### Source data
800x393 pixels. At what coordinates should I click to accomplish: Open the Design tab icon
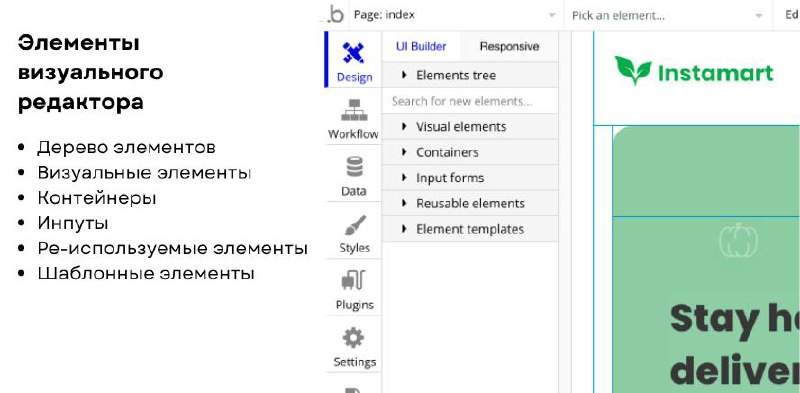click(353, 53)
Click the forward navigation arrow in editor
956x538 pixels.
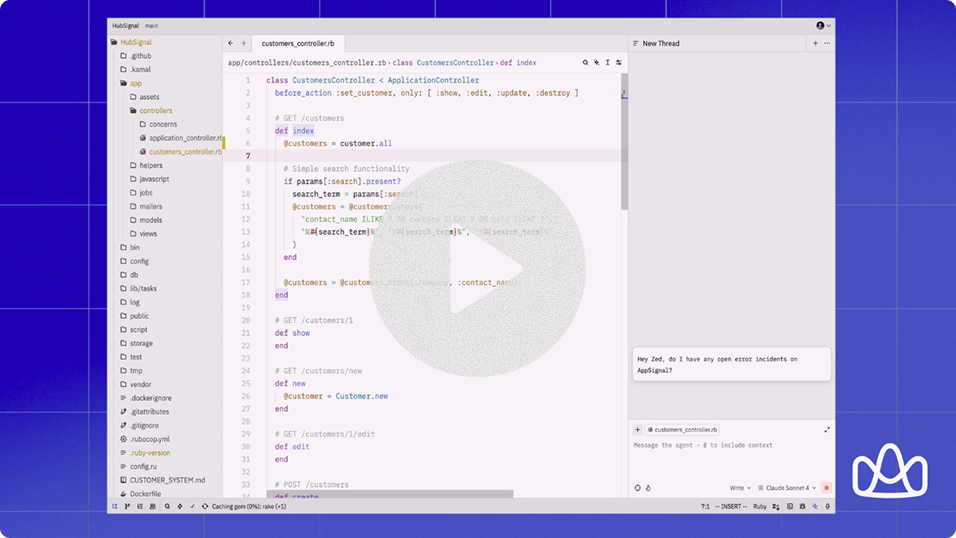[x=243, y=44]
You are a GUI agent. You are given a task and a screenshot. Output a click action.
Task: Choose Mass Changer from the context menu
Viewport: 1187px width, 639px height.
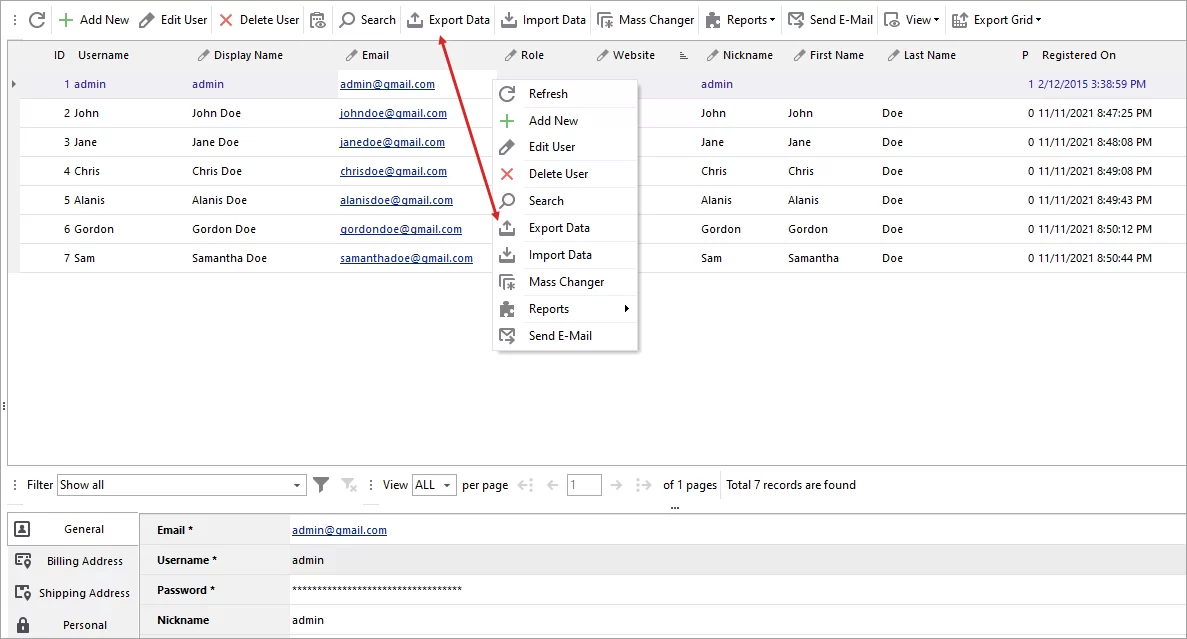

### What is required
Please output the lines of the rows as a JSON list of strings, starting at the line that contains "You are a GUI" and ending at the end of the rows, with one string per line and blank lines left out. Leave the pictures out of the answer.

### Exercise result
[
  "You are a GUI agent. You are given a task and a screenshot. Output a click action.",
  "Task: Choose Mass Changer from the context menu",
  "Viewport: 1187px width, 639px height."
]